My boyfriend and I both have cats. Completely and utterly opposite cats. The boyfriend and I are also, similarly, completely 100% opposites. Here is a simple diagram to show the difference, followed by a very complicated explanation.




The [boyfriend cat / boyfriend] is super social and loves everything. [He/they] even rubs his face all over their dog and cuddles up with it. But don't be fooled by the instantaneous purring [?] and affection--this [cat/boy] is pure evil. Once I was eating a bagel (or something) at his house, and [his cat/he] jumped up on the table and put his face all over my bagel (or something). Somewhat normal [animal/boyfriend] behavior to approach food, except the bagel was already halfway in my hand and halfway in my mouth at that moment. He was determined. I blew air at him but he just tucked his ears down to make himself more aerodynamic. I squirted him with a nearby squirt bottle until he was more soaked than any [cat/boyfriend] you have ever seen (considering cats/boyfriends do not bathe in water) but he would still not give up.

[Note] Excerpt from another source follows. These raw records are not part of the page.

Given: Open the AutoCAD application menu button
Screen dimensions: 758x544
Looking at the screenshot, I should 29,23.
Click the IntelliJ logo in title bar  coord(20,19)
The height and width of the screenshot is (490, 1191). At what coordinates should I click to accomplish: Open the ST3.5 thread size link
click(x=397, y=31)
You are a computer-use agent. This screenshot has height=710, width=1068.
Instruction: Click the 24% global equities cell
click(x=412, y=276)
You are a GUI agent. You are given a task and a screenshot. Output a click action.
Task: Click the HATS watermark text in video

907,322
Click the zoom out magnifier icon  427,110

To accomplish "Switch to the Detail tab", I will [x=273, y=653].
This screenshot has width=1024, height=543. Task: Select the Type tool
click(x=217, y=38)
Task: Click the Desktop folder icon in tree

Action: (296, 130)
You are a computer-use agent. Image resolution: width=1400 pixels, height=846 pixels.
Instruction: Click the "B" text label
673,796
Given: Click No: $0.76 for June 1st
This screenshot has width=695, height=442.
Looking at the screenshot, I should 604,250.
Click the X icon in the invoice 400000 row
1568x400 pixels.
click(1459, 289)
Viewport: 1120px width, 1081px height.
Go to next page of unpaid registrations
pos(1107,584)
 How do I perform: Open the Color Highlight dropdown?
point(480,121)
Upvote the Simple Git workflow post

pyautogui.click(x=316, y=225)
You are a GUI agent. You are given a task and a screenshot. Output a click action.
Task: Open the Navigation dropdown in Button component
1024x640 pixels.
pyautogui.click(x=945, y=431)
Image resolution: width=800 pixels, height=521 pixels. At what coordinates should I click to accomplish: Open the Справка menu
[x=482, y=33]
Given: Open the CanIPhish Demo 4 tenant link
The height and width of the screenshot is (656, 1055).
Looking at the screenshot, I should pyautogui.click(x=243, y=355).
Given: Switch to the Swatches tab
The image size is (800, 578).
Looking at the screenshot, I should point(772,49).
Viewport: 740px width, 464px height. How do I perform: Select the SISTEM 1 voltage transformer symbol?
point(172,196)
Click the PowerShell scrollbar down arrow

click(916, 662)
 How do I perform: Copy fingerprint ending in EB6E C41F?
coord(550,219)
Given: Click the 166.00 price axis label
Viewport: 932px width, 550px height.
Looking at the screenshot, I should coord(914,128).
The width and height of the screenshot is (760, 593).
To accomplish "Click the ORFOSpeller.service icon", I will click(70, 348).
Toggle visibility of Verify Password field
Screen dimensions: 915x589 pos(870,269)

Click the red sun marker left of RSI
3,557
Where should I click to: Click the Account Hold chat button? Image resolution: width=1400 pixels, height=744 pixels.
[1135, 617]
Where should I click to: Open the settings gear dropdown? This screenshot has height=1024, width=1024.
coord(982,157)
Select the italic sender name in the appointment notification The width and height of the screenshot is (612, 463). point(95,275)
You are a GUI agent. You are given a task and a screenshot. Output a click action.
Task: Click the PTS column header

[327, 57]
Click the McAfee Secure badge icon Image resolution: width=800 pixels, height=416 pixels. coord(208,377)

Boyfriend Cat even ate through a carboard pizza box recently to get to the delicious pizza-y center. And those aren't your everyday weakling boxes, guys. Pizza boxes mean business. Pizza boxes are the Hummer-Tanks of boxes if boxes were cars. (No offense, Scion xb). You know what I'm talking about. Those things are sturdy. They have to be so your pizza doesn't get smashed, since they don't use the little white tables anymore. Remember those things? Those were the days.

But seriously.




[My cat/me] is different. [She/I] hides in my room from everyone and everything. She is afraid of treats if I hand them to her the wrong way [?]. [She/I] doesn't like to mess with anything or be touched by anyone (save for a very exclusive list of preferred peoples).